One Wharton professor recently fed questions from an MBA final to ChatGPT and it passed with a solid B. This professor has embraced AI so much that he added an entire section to his syllabus on ChatGPT and AI–not just talking about it, but using it.
The professor here teaches an innovation and entrepreneurship class. He says the entire class had ChatGPT up and running, asking for ideas and projects. They would then continue to promp the model for more and more ideas. The professor says that the questions and prompts only continue to make the model smarter and better.
AI recently infiltrated the art world by users uploading images and asking the model to spit out a perfect image of them.
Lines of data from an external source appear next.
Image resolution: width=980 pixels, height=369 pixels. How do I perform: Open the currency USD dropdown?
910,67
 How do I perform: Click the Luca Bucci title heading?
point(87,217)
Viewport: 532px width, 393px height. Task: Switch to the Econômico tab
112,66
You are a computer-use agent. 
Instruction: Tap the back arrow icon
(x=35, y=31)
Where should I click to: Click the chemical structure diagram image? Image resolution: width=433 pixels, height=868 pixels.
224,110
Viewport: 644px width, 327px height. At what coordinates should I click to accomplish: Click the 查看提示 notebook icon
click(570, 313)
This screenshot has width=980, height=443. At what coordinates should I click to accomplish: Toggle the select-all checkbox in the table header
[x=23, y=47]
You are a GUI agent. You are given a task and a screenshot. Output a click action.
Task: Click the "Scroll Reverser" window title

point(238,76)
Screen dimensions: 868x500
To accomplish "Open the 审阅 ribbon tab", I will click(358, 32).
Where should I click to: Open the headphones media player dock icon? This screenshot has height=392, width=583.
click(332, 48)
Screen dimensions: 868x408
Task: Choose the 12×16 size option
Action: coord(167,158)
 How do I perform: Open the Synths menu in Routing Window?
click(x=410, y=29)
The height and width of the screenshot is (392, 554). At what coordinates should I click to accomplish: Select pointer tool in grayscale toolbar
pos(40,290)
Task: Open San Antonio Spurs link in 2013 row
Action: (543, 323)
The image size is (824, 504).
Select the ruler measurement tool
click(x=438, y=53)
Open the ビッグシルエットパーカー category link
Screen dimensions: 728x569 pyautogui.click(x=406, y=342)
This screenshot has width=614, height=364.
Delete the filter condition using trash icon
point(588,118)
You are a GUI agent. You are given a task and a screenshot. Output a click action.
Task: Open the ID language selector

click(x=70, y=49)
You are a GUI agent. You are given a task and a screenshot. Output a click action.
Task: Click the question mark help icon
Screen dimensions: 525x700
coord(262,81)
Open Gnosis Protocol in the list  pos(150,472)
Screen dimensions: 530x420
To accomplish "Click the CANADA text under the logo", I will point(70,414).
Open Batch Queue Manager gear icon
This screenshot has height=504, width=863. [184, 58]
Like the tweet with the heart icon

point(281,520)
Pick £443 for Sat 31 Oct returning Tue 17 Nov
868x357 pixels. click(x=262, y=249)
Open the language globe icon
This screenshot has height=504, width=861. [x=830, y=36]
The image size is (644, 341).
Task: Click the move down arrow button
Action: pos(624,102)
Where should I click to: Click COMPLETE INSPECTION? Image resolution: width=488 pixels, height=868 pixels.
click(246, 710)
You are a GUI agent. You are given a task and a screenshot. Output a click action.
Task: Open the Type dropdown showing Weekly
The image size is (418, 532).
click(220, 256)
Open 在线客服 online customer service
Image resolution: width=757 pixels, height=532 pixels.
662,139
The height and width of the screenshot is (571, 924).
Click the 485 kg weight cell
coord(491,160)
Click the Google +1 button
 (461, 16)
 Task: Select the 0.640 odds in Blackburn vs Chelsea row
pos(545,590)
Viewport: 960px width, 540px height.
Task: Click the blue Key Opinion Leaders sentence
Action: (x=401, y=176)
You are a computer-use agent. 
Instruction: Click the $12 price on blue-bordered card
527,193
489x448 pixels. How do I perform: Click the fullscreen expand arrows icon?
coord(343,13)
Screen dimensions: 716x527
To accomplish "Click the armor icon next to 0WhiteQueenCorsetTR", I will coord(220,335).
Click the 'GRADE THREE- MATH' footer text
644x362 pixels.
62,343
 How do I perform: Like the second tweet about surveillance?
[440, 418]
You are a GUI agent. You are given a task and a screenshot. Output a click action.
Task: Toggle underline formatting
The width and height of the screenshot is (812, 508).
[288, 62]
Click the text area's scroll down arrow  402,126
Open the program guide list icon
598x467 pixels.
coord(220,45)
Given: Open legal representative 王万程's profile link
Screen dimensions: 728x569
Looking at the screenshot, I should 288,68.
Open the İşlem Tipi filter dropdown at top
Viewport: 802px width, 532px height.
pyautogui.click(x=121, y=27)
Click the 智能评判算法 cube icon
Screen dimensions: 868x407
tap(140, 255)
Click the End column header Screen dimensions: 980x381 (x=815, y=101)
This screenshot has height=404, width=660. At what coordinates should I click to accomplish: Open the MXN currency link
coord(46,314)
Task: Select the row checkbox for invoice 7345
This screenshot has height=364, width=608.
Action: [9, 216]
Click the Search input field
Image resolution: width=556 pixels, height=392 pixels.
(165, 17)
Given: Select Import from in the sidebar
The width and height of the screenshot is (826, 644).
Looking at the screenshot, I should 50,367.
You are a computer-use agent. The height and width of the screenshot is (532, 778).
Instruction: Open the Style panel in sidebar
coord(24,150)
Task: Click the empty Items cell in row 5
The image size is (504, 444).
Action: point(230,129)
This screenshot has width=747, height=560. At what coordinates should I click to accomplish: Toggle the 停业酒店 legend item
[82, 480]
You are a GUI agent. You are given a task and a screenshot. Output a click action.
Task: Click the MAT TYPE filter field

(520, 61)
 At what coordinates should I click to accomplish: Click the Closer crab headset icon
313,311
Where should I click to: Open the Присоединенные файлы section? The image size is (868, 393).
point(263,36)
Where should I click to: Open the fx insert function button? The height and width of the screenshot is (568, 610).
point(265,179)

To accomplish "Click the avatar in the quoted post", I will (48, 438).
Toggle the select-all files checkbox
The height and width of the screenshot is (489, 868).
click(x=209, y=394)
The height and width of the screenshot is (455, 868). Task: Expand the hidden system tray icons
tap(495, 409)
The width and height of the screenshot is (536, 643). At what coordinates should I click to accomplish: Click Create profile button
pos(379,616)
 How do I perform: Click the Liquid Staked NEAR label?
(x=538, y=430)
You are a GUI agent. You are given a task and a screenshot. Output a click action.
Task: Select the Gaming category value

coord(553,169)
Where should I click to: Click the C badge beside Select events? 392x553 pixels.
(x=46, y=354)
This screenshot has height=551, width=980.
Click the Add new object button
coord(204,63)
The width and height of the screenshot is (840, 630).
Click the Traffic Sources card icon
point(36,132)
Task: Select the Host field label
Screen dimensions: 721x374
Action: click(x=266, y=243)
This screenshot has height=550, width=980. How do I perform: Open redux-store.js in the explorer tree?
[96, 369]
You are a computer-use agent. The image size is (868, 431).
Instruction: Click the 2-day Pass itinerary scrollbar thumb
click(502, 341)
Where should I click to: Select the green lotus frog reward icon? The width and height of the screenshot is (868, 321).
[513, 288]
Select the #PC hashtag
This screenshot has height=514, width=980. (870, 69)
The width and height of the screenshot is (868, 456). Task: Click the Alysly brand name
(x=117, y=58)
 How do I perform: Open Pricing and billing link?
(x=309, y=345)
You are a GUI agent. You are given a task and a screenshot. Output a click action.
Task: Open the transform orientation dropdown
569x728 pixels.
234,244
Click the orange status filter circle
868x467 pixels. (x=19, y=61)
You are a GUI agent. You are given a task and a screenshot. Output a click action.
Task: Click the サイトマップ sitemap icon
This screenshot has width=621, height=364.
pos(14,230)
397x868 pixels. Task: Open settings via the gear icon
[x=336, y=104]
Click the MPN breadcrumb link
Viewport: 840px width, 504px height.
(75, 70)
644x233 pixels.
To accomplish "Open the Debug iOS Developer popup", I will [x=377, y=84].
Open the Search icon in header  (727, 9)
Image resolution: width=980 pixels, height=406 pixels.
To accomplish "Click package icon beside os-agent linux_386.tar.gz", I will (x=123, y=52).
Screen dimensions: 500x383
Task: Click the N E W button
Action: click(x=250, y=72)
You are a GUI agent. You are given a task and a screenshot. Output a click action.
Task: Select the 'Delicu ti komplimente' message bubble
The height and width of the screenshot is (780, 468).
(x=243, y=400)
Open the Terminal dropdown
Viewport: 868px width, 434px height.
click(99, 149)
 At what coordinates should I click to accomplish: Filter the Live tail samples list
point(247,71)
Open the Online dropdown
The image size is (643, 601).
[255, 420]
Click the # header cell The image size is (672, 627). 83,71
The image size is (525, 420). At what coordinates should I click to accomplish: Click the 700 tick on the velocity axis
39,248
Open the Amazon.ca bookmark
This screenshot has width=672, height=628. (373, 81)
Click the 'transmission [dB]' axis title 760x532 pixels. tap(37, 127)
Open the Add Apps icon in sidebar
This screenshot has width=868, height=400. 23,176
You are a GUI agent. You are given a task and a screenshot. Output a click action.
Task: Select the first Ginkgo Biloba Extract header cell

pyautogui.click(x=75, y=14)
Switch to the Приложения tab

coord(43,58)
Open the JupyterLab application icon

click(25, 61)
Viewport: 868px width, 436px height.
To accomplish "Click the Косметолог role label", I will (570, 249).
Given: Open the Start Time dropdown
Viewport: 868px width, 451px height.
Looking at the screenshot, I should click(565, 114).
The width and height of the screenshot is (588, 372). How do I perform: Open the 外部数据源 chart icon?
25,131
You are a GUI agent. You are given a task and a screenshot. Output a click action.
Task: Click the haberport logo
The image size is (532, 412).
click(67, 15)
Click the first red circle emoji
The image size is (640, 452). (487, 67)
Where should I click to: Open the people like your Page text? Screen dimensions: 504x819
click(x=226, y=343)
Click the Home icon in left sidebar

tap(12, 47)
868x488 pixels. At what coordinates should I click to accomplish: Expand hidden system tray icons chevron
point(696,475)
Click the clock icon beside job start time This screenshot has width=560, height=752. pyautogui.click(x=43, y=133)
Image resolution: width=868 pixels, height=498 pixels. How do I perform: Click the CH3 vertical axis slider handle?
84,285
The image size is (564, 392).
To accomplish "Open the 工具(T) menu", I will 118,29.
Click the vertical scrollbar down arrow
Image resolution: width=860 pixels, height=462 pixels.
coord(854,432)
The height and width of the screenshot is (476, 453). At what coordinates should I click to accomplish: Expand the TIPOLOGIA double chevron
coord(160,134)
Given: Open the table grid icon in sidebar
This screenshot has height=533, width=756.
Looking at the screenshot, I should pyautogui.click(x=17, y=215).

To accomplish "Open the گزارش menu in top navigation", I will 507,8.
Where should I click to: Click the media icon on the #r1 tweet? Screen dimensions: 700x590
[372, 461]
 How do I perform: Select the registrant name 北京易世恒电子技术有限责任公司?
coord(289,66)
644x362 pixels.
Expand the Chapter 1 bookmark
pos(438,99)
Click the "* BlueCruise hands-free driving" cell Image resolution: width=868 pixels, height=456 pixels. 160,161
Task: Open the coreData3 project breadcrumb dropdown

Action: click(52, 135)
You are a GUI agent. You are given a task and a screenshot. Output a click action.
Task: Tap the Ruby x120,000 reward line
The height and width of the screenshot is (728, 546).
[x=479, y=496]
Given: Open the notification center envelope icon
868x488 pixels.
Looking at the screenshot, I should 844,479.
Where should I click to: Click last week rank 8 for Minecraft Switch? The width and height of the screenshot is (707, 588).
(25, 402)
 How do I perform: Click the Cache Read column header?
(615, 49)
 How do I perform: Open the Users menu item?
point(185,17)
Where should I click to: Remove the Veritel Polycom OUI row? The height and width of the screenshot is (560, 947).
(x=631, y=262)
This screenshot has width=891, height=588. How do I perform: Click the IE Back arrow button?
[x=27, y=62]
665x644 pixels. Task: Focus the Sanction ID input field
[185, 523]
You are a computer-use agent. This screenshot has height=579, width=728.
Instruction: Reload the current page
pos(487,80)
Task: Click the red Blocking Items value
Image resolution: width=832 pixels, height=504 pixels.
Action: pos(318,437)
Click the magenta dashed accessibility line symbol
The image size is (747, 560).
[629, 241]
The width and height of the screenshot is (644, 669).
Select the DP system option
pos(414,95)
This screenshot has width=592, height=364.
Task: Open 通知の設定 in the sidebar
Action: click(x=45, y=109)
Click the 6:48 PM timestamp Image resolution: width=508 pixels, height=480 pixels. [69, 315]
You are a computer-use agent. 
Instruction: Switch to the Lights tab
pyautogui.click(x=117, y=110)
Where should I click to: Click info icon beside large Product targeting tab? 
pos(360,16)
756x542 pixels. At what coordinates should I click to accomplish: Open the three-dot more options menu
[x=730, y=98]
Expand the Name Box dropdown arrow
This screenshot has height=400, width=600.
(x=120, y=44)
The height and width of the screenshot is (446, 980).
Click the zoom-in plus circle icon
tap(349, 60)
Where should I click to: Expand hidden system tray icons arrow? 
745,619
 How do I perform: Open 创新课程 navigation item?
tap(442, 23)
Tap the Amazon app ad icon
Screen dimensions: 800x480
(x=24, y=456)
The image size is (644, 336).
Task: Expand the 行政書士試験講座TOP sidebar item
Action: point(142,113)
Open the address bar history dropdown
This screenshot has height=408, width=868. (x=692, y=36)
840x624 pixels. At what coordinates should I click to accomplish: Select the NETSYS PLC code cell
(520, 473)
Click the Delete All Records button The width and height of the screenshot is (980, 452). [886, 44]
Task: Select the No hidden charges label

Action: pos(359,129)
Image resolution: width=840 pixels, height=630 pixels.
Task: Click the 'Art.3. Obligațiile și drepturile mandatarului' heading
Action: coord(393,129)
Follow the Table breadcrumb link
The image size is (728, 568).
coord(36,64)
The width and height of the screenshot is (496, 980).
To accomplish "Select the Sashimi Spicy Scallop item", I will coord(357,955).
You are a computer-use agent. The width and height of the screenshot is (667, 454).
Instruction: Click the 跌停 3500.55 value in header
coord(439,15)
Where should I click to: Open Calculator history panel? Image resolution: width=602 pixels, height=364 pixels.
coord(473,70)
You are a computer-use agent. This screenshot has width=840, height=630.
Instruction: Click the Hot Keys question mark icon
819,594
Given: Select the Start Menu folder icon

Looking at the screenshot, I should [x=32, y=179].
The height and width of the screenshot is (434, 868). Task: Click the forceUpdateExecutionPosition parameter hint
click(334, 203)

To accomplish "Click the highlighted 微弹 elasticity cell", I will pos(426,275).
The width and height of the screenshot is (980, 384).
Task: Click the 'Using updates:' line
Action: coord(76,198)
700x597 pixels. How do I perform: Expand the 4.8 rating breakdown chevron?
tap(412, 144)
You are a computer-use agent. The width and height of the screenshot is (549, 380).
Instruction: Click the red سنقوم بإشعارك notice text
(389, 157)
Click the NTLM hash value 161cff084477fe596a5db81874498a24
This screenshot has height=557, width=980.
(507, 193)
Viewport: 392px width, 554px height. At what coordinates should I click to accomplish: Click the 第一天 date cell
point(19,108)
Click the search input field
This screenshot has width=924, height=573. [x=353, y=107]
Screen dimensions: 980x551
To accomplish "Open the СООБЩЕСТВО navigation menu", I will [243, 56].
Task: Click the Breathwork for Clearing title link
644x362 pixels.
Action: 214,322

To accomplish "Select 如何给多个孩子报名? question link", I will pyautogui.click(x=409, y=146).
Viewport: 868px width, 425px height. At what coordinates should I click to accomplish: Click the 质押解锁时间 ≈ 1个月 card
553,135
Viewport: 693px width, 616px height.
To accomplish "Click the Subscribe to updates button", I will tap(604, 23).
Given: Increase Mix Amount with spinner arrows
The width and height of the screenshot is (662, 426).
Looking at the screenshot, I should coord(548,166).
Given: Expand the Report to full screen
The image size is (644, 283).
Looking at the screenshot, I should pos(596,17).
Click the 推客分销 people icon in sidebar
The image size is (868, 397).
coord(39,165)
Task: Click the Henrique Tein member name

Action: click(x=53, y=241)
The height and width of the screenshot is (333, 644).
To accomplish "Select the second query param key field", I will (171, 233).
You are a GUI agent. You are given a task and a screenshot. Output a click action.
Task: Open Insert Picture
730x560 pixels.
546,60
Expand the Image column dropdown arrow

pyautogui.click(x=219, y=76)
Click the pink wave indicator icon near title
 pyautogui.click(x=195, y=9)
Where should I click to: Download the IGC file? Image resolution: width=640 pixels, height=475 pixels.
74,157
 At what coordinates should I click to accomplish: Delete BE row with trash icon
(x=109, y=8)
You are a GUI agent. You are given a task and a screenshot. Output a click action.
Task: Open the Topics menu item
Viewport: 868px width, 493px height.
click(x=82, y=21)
The first neural network of the AI creates the image, while the second neural network judges its work to see how close it came to the real thing. This is just a tiny step away from an AI becoming sentient. It’s making a judgment call on what it’s doing. The AI is aware it is creating something outside of its self.
The professor said he cautions his students that ChatGPT is an emerging technology and can very much be wrong. Users should continue to think critically and second guess that technology. In addition, in the professor’s class students must be transparent about when they have used the AI. If they do not disclose the usage, they are violating the code of conduct.
Recently, a 22-year-old Princeton student developed an app that can detect if something was written by an AI or not. GPTZero was so popular the number of folks on it on the first day crashed the site. Unfortunately, cheating is nothing new. As students have paid to have others write their essays, they are now paying an AI. However, if a student does not perform throughout a class and then suddenly starts presenting work that doesn’t sound like them, a teacher or a professor will know what’s going on. The professor says we live in a world where AI is a reality, and we need to use it as a tool, not a crutch.